A más o menos una jornada abajo del páramo de Herveo tenemos la población de Salamina, situada en una loma angosta, circundada casi por todos lados de valles hondos. Fundada apenas en 1827, hoy tendrá sus 5.000 habitantes. Su ubicación, muy atrayente desde el punto de vista estético, deja mucho que desear, en cambio, en cuanto a posibilidades de desarrollo en la vida práctica. Incomodado por lo penoso del acceso a la población, el movimiento del tráfico ya está empezando a eludirla, desviándose por caminos laterales. Otro problema es el del aprovisionamiento de agua potable, con la necesidad de traerla desde lejos. Por otra parte, la elevación de 1.820 metros sobre el nivel del mar proporciona el clima más agradable, fuera de la vista amplia que se goza desde las salidas de la población es única, ya que abarca tanto la montaña del otro lado del valle del Cauca con los pintorescos grupos de casas de Marmato como, en el horizonte atrás, la cresta principal de la Cordillera Occidental, a la vez que hacia el norte alcanza a divisarse la enorme encorvadura del río Cauca, abierta hacia el oeste, que se produce al suroeste de Abejorral, lo mismo que el cono tan audazmente conformado del Cerro Bravo cerca de Fredonia. 

Un inconveniente capaz de afectar el disfrute de la vida es la mala alimentación. A pesar de su sitio al lado del gran camino real, que conecta Medellín con Manizales y la llanura superior del río Cauca, Salamina no tiene, o por lo menos no tenía en aquel entonces, lo que se entiende por buena posada.

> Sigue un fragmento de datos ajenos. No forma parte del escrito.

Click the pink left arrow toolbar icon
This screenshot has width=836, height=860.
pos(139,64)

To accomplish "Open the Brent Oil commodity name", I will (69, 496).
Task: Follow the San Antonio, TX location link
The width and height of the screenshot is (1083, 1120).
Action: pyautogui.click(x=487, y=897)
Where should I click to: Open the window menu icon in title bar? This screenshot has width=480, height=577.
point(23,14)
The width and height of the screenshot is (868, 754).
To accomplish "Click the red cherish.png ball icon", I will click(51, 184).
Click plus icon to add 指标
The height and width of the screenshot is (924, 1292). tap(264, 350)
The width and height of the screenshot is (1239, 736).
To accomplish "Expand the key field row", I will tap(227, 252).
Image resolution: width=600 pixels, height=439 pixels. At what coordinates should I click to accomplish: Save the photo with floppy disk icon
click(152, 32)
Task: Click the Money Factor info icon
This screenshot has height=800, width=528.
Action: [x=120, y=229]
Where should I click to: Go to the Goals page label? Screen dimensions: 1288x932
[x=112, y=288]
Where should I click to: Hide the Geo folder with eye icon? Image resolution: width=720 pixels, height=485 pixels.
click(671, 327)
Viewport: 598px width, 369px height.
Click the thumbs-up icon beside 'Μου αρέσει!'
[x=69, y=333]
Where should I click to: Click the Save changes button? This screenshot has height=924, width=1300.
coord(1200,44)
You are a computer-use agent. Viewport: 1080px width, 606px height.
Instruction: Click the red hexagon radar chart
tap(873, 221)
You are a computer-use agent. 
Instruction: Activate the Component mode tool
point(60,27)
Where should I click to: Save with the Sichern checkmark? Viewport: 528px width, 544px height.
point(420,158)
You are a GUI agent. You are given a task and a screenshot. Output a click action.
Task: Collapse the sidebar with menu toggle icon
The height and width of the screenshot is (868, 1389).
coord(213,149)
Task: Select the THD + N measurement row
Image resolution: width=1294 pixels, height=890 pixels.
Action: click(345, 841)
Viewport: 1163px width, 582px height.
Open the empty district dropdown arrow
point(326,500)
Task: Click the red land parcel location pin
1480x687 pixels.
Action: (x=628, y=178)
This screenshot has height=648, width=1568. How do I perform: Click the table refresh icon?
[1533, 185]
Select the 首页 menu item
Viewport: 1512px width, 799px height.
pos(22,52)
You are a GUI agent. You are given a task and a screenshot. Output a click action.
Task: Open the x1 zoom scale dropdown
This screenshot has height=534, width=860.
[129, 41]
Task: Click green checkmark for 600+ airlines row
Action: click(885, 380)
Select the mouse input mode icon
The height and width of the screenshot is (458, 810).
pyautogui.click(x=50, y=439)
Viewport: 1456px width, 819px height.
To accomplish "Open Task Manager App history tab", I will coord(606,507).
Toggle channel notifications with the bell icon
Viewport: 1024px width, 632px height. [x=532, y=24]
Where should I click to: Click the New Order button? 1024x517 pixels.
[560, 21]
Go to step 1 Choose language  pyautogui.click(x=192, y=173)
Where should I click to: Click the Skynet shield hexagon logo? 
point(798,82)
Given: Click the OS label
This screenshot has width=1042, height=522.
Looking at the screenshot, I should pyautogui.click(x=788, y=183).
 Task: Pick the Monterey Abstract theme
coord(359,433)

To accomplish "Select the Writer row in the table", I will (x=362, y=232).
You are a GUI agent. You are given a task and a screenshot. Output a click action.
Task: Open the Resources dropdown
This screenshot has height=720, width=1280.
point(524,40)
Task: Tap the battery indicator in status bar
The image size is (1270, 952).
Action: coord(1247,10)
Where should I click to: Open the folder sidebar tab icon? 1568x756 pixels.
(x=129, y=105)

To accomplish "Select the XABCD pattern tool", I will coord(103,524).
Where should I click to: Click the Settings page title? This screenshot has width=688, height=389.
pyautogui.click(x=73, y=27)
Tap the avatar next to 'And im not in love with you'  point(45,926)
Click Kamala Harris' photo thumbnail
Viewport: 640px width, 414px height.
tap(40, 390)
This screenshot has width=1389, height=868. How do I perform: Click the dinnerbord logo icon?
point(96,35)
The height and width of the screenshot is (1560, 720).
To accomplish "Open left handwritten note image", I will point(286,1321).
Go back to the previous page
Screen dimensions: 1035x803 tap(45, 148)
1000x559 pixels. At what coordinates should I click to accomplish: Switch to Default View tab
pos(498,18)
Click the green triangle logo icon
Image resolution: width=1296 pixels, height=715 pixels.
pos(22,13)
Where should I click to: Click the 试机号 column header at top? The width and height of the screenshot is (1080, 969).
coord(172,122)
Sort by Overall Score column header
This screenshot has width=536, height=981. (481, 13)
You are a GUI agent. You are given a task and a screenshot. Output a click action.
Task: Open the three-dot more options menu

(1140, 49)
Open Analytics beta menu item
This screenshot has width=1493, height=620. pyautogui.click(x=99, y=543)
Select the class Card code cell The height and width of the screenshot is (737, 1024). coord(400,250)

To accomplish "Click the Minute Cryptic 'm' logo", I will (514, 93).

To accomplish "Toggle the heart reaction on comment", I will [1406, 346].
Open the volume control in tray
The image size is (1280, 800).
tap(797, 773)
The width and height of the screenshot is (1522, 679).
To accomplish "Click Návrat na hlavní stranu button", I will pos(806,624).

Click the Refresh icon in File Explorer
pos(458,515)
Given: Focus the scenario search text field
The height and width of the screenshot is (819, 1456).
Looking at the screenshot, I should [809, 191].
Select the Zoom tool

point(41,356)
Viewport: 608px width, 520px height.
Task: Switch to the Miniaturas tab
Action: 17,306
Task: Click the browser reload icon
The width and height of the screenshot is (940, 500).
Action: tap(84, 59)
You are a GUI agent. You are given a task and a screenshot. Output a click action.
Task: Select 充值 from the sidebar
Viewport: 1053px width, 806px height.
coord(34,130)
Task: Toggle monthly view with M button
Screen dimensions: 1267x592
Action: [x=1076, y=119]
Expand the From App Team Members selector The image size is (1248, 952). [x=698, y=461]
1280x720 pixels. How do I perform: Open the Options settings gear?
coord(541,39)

Al efecto logré a duras penas encontrar albergue para dos días en una casa particular. A pesar de toda su buena voluntad empeñada, el ama de casa no logró proveer una alimentación más o menos al gusto, habida cuenta que la comida antioqueña es bastante diferente de la acostumbrada en las demás partes del país, pero, a mi modo de ver, no precisamente en su favor. Cierto que es más nutritiva, pero a la vez menos grata al paladar. En favor de la alimentación antioqueña viene hablando el papel que en ella juega la le­che, que, dicho sea de paso, en Colombia no se ofrece sino en sus ciudades mayores. Pero en lugar de saborearla en su estado puro, en Antioquia se acostumbra cocinarla con granos de maíz. La mazamorra, como se llama ahora, es bien diferente de la sopa de harina de maíz, conocida bajo el mismo nombre en los Estados orientales del país. Sin duda tiene bastante valor nutritivo, pero combinada con un sabor insípido y un poco agrio. El maíz es el cereal predilecto de los antioqueños, toda vez que escasean las tierras cultivables en alturas para producir centeno y trigo. En consecuencia, el pan de trigo, si bien se consigue en las ciudades mayores, en el campo suele reemplazarse con la arepa, un panecito hecho de harina de maíz, sin sal y carente de sabor. Como postre es costumbre mordiscar una mazorca tostada. Otro plato favorito son los fríjoles negros, alimento que no ha de faltar en ninguna comida, reemplazando con frecuencia a la carne, tanto en la mesa de los pobres como entre los más acomodados. Contrariando la usanza cundinamarquesa, tanto las papas como los plátanos y la yuca son de consumo muy inferior. La costumbre de tomar café casi no se conoce, en tanto que el chocolate suele mezclarse con harina por considerarlo así más saludable. | 

Terminada mi permanencia de dos días en Salamina, continué el viaje en dirección oeste. Al igual que todos los caminos que salen de la población, también el nuestro empezó con una fuerte bajada, en este caso al valle del río Chambery, para volver por su otro lado a subir a casi la misma altura y, siguiendo en general el curso del río Pozo, bajar gradualmente al río Cauca. Durante toda la jornada encontramos apenas unos cuantos ranchos solitarios. Tampoco la salina de Pozo es cosa que merezca el calificativo de empresa. Al efecto, es un simple techo de paja, debajo del cual media docena de peones vienen dedicándose a evaporar el agua salina de los dos manantiales que surgen de una roca conformada en serpentina. Las regiones occidentales, a diferencia de la Cordillera Oriental, carecen de yacimientos de sal mineral, disponiendo en su lugar de fuentes de agua salina, por medio de cuya evaporación se elabora la sal, en un proceso primitivo. Su contenido de yodo, si bien le da un sabor y olor desagradables, por otra parte le confiere según Boussingault, el efecto saludable de combatir en sus consumidores la presentación del coto, tan frecuente en la Cordillera Oriental, como afeador y debilitante de las fuerzas de la voluntad e inteligencia en sus víctimas. 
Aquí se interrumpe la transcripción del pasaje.